Создание ЧК — НКВД — ГПУ — КГБ в геополитическом плане явилось событием первостепенной, даже глобальной значимости. Оно одно уже полностью оправдывает все издержки и усилия по осуществлению большевистской революции. До 1917 года гигантская (1/6 суши) территория Северной Евразии была белым (относительно) пятном на карте мондиализма. Япония уже тогда вошла в Мировой Порядок, Индийский субконтинент был частью Британской империи, Передняя Азия, юридически независимая благодаря Османскому государству, не могла эффективно противостоять тотальной субверсии англичан, использовавших арабский национализм и кое-какие другие факторы. Через большевистскую революцию и создание евразийской спецслужбы мондиализм установил прямой контроль над землями бывшей Российской империи (одновременно империи Чингисхана, Александра Великого, а в легендарной древности — империи Рам). Это означало вовлечение в глобальные политические стратагемы новых бесчисленных ресурсов, людских резервов, возникновение новых возможностей20. КГБ, бесспорно, — член “джентльменского клуба” мировых разведок, пользующийся в силу этого историческим иммунитетом. Он контролирует Евразию, специализируясь по исламскому миру21. Он создал свои филиалы в виде “Штази”, “Z-Z” и насеровской “Мухабарат”, компании с ограниченной ответственностью и возможностями, которые по необходимости приносятся в жертву. Комитет государственной безопасности, как и “Интеллидженс сервис”, как и ЦРУ — организации, с которыми он тесно сотрудничает — является мондиалистским учреждением, представляет и защищает в СССР интересы мондиализма, обеспечивает посвящение в мондиализм потенциальных лидеров партии и государства. Это система, в которой с самого начала не было ничего автохтонного.
7. Образ КГБ в народе
На первый взгляд эта тема не имеет прямого отношения к “аспектам перестройки”. В действительности анализ мифических представлений, связанных с КГБ и распространенных в самых широких слоях, может помочь в решении критической проблемы: каковы психоидеологичесие корни мондиализма в низовом автохтонном слое евразийского населения? Иными словами, насколько народ (народы) Северной Евразии может стать не невольным, как до сих пор22, а сознательным орудием нового мирового порядка на равных правах с англоязычным население планеты?23
Первый вопрос, который мы должны сформулировать в этой связи, таков: ощущает ли народ в какой бы то ни было (пусть совершенно бессознательной) форме мондиалистскую природу КГБ? Ответить на этот вопрос далеко не просто. Дело в том, что комитет в массовом сознании подвергся фетишизации и превратился в один из важнейших объектов квазирелигиозного поклонения. Он стал неким воплощением мужского полюса народной души, взяв на себя в значительной мере “отеческие”, авторитарно-патерналистские функции. (Этому не мешает и чекистская ответственность за кровь миллионов, память о расправах над самим же народом: мазохизм только подогревает патерналистский аспект культа.)

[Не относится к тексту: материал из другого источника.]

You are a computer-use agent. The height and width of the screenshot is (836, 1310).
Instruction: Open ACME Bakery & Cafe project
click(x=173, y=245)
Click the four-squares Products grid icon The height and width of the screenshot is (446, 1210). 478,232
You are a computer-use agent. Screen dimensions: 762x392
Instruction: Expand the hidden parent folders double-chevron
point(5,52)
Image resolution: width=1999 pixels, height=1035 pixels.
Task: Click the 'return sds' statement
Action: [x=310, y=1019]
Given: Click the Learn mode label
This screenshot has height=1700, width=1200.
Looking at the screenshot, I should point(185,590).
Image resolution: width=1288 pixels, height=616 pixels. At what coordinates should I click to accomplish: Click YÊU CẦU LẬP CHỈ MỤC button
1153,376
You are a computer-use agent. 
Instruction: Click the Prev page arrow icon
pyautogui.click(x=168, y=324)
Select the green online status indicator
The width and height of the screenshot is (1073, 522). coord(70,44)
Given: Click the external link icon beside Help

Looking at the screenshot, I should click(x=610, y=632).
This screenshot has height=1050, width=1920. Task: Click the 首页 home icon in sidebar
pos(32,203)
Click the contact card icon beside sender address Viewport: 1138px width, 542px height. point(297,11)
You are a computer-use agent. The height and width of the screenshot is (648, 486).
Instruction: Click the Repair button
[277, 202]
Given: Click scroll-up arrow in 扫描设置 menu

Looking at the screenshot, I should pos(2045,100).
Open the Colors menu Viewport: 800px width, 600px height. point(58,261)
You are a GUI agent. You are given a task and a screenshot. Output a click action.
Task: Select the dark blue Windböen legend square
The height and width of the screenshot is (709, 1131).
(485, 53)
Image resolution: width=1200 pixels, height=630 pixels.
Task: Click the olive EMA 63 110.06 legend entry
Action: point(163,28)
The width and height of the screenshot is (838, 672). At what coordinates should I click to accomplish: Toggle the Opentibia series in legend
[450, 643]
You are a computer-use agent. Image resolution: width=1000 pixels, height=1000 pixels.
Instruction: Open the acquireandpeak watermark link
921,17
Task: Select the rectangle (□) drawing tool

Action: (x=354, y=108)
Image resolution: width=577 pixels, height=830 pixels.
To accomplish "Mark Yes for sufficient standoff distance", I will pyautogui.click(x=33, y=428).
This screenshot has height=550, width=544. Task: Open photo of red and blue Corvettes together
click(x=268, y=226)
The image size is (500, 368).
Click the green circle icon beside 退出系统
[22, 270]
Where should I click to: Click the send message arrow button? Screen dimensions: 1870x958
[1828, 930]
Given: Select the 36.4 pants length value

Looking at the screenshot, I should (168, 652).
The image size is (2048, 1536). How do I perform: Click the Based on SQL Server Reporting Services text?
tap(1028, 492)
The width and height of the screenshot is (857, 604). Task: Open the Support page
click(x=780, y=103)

Не нужно думать, что в данном случае речь идет о безобидной идеализации: “обожествление” КГБ носит вполне серьезный буквальный характер. Так для многих носителей великодержавной ориентации Комитет стал последней надеждой на национальное и государственное спасение от хаоса, неким “deus ex machina”, который вмешается в историю в последний момент…
Такая идеализация уже сама по себе неизбежно амбивалентна: КГБ, с одной стороны, не может быть чем-то чуждым, внешним, противостоящим; с ним народ должен ощущать ту степень родства, которая обеспечивает патерналистскую связь, уверенность, что сила Комитета — это его, народа, сила! С другой стороны, этот же Комитет не допускает панибратства, свойскости, повседневной близости, в отличие, скажем, от милиции: КГБ загадочен, но его тайна позитивна, противоположна негативной тайне масонства, Запада. Это экстериоризированная тайна самого народа в том смысле, что сам народ религиозно ощущает собственную загадочность для себя самого; это ощущение и есть то, что раньше называлось “богоносностью”.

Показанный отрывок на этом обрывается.